Nessa perspectiva, de acordo com o filósofo Nietzsche, a sociedade pode ser manipulada a ter suas ações massificadas, ou seja, a seguir um padrão de ideias e de atitudes. Isso é visível na ascenção dos influenciadores digitais, os quais mostram suas vidas nas redes sociais e instigam os seus seguidores a consumirem, agirem e pensarem de forma semelhante a eles. Sendo assim, a maioria das pessoas, principalmente os jovens, que não têm autoconhecimento e seus ideais firmados interiormente são influenciadas através de vídeos, stories, fotos e comerciais a serem, como diz uma expressão popular, “Maria vai com as outras”, isto é, um indivíduo sem personalidade e posicionamentos próprios, o qual é inconstante, conduzido conforme a moda e a opinião da massa.

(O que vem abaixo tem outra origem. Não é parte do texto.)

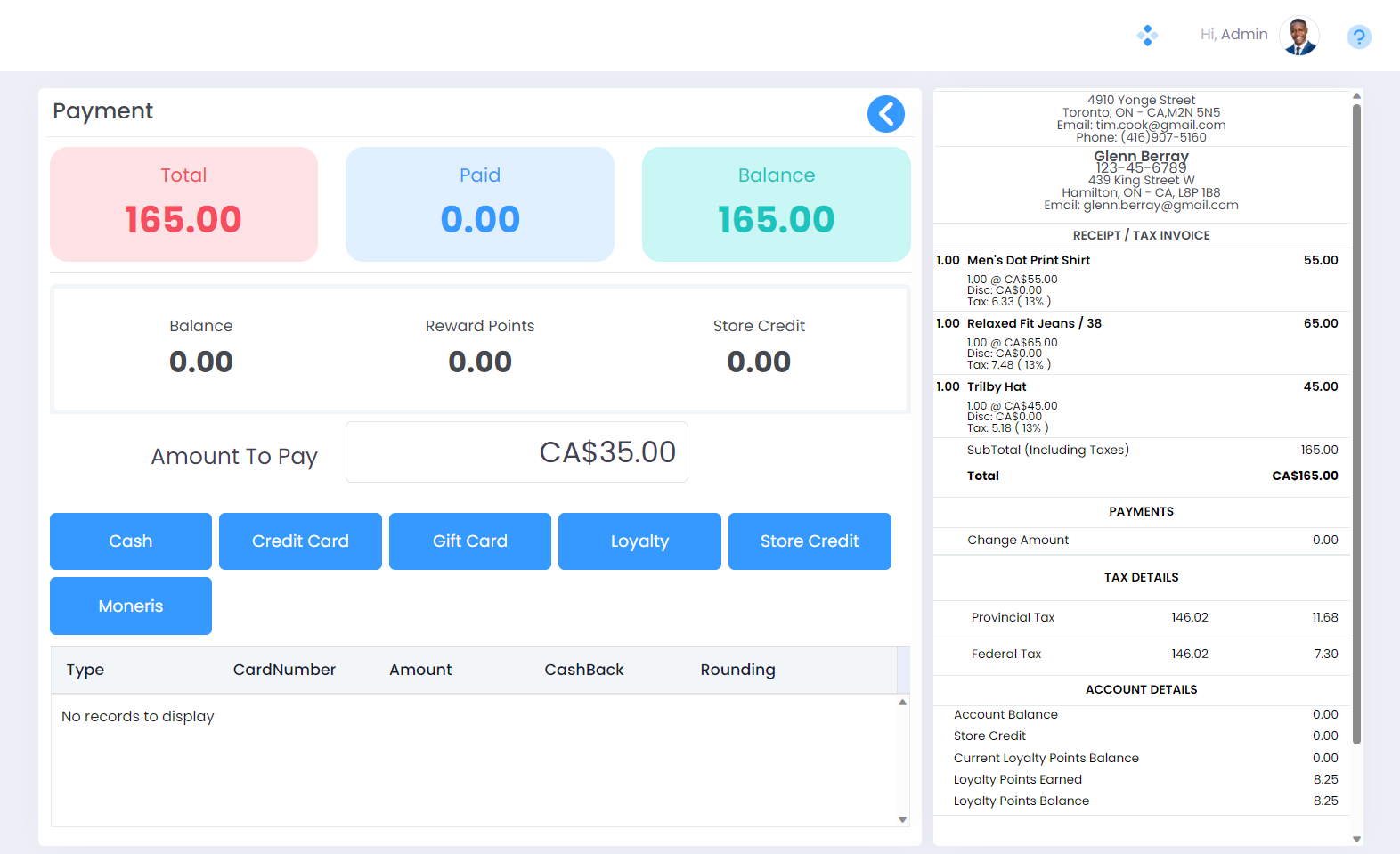Click the CashBack column header
Image resolution: width=1400 pixels, height=854 pixels.
click(584, 670)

Ademais, segundo o filósofo Foucault, o ser humano é um corpo dócil facilmente manipulado pela mídia em geral, sendo assim, a falta de autoconhecimento agrava essa situação, principalmente no meio digital, o qual é cheio de propagandas que moldam as atitudes das pessoas e até a maneira como se veem. Isso é notado nos comerciais de produtos de beleza do Youtube, por exemplo, os quais aparecem com grande frequência e geralmente mostram mulheres e rapazes pertencentes ao padrão de beleza da sociedade, estimulando o público a consumir seus produtos para ficarem parecidos com eles, o que incentiva o consumismo e também pode levar à crise na autoestima de várias pessoas diferentes dos padrões, desencadeando inseguranças. Além disso, os internautas também podem ter seus gostos, opiniões, alimentação, posições políticas, estilo de vida, rotina, sonhos e planos influenciados, interferindo na liberdade dos indivíduos de serem quem são, pois são indiretamente pressionados a seguirem personalidades alheias.

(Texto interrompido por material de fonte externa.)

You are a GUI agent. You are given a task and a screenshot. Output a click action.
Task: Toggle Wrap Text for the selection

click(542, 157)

Portanto, medidas são necessárias para reverter os efeitos da falta de autoconhecimento na era digital. A fim disso, o Ministério da Educação deve investir em uma educação que preze pelo autoconhecimento e respeito a diferentes modos de pensar e agir, por meio de palestras e debates realizados por psicólogos e pedagogos nos ambientes educacionais, os quais incentivem os indivíduos, desde cedo, a serem firmes nas suas ideias e a terem opinião própria, porém também respeitando os outros, com o objetivo de garantir a liberdade de cada um de descobrir e ser quem realmente é.